The global demand for energy shows no sign of slowing. Across the world, nations are using power in ever-expanding quantities and in new sectors, such as the widespread electrification of transport. But growing awareness of our climate crisis has resulted in national and international agreements around clean and renewable energy generation. That is prompting science, governments and industry to increasingly cast their nets towards the oceans.
Offshore renewable energy (ORE) has long been recognised as having huge potential. Since the 1970s, for example, wave energy has been recognised as a sustainable and clean way of powering our homes, industries and communities. Our own research now suggests it could provide at least 15% of the UK’s annual electricity and similarly, the UK has the second-highest tidal range in the world and there are estimates that around 50% of Europe's tidal energy resource lies in UK waters.

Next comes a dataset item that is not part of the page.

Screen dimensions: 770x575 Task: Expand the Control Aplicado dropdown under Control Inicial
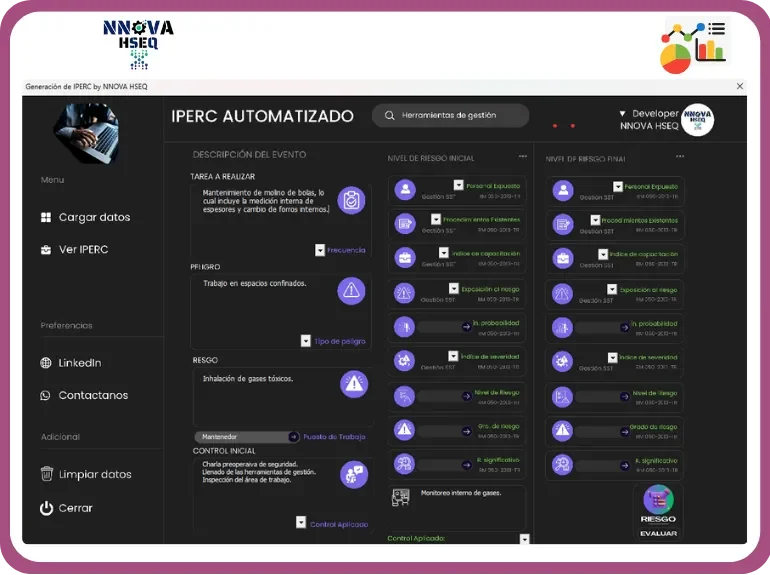[x=301, y=523]
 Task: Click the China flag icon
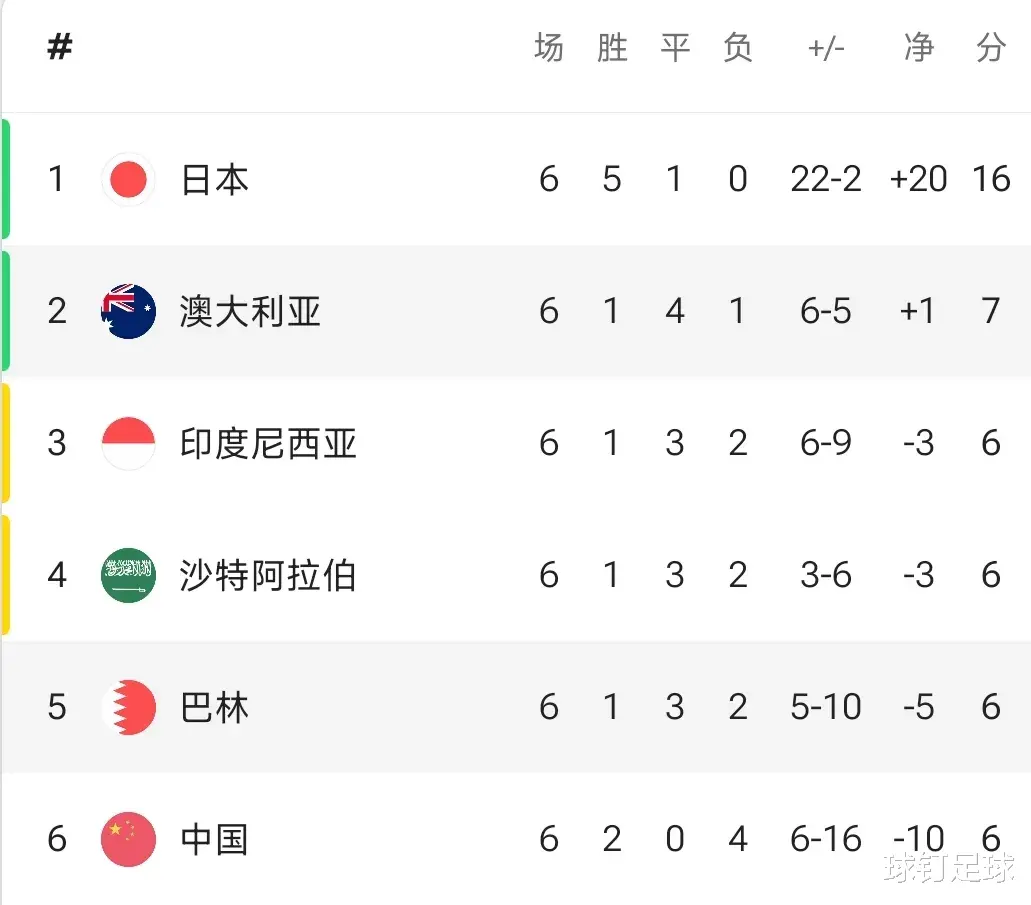point(128,839)
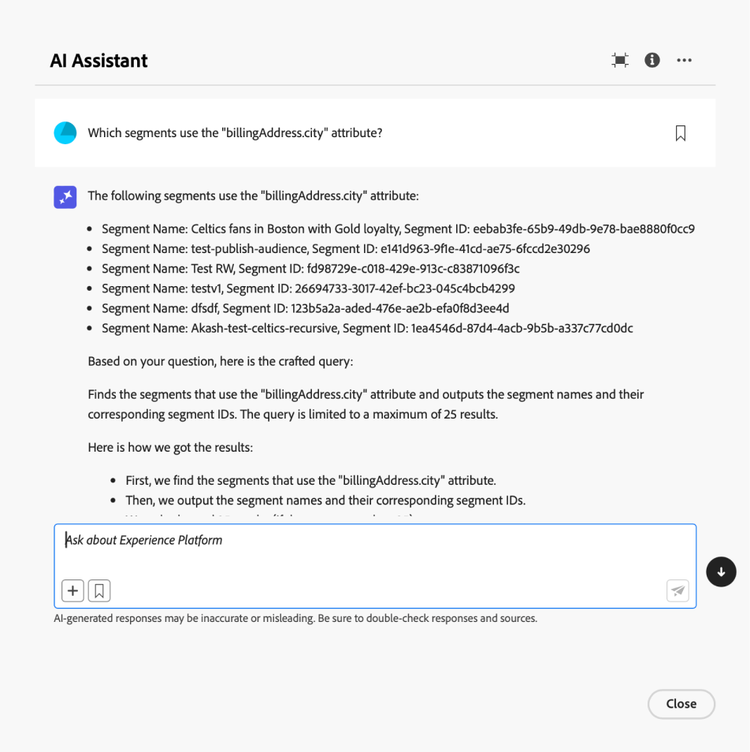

The UK’s offshore wind infrastructure, meanwhile, contributed 9.8% of the UK's power in the third quarter of 2019. The 2019 Offshore Wind Sector Deal committed the UK to building up to 30 gigawatts of offshore wind by 2030, with an ambition of increasing exports fivefold to £2.6 billion. It has recently been superseded by the UK Government’s Energy White Paper, which increases this target to 40 gigawatts.
To help the country meet its Net Zero greenhouse gas emissions target by 2050, all these forms of ORE will be required. So although they are at different stages of maturity, the need to maintain and accelerate research and development is paramount.
The conditions right around the UK coastline – particularly in the Shetlands, Pentland Firth and Orkney, Hebrides, Pembrokeshire, South West England, and the North Sea – remain more than capable of supporting the necessary wave and tidal energy developments.
As an early leader, the UK wave energy sector has accumulated considerable experience, expertise and knowledge from the development and deployment of various prototypes and has a strong community of academics and industry. And there are estimates of up to 8,100 new jobs in wave energy by 2040.